Várzea Grande contrata instrutor de armamento e tiro por R$ 287,2 mil sem licitação para a Guarda Municipal

Inexigibilidade tem base em treinamento de pessoal; extrato não informa quantos guardas serão treinados nem a carga horária do serviço

Várzea Grande contrata instrutor de armamento e tiro por R$ 287,2 mil sem licitação para a Guarda Municipal
Guarda Municipal de Várzea Grande em formação. Foto de arquivo da Prefeitura, de fevereiro de 2025, que não retrata o treinamento contratado. — André Luis e Matheus Guimarães/Prefeitura de Várzea Grande

A Prefeitura de Várzea Grande contratou por R$ 287.280,00, sem licitação, um profissional credenciado pela Polícia Federal para prestar serviços técnicos especializados de treinamento em armamento e tiro à Guarda Municipal. O extrato do Termo de Contrato nº 123/2026 foi publicado no Jornal Oficial dos Municípios nesta sexta-feira, 18 de setembro.

A contratação se deu por inexigibilidade de licitação, com fundamento no artigo 74, inciso III, alínea f, da Lei 14.133/2021, dispositivo que dispensa o certame para serviços de treinamento e aperfeiçoamento de pessoal.

O contratado é pessoa física, e esta reportagem não reproduz o número de inscrição dele no cadastro de pessoas físicas. O contratante é o Município de Várzea Grande, inscrito no CNPJ 03.507.548/0001-10.

O contrato tem vigência de 12 meses a contar da assinatura, prorrogável nos termos da lei federal. Foi assinado em 15 de setembro e publicado três dias depois. A despesa corre por dotação da Secretaria Municipal de Defesa Social, na fonte 0150, no processo Gespro nº 66202/2026. Assina pelo município Louriney dos Santos Silva, da Secretaria Municipal de Defesa Social.

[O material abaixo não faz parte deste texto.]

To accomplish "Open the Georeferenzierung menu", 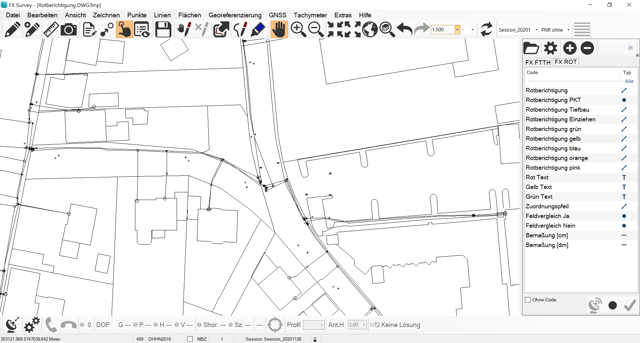I will [235, 15].
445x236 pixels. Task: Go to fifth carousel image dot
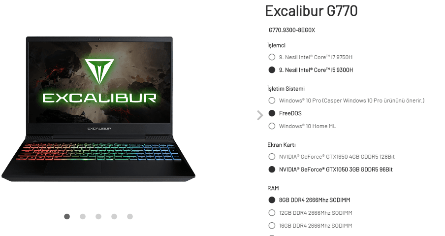coord(130,217)
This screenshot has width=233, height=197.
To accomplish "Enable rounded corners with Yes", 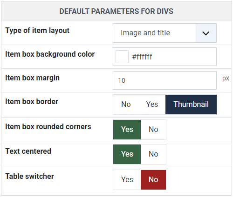I will click(127, 130).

O extrato não informa quantos guardas municipais serão treinados nem qual a carga horária total do serviço.

Também não traz o valor-hora nem o valor por aluno, o que impede aferir se o montante contratado é compatível com o serviço prestado. Esta reportagem não fez divisão própria por não dispor do número de alunos nem de horas.

A publicação não informa o número do processo de inexigibilidade nem a data em que ele foi ratificado, e não indica se houve pesquisa de preços ou justificativa de singularidade publicada junto ao extrato. Nos casos de inexigibilidade, esses documentos são as peças que demonstram a adequação do valor e a impossibilidade de competição.

O extrato também não informa onde os treinamentos serão realizados e não esclarece se a contratação decorre de credenciamento prévio ou de escolha direta do profissional.

O documento é ato administrativo e não contém declarações de autoridades.

A reportagem procurou a Secretaria Municipal de Defesa Social para esclarecer o número de guardas atendidos e a carga horária, e não obteve resposta até a publicação.

Com informações de: Jornal Oficial Eletrônico dos Municípios de Mato Grosso, edição de 18 de setembro de 2026.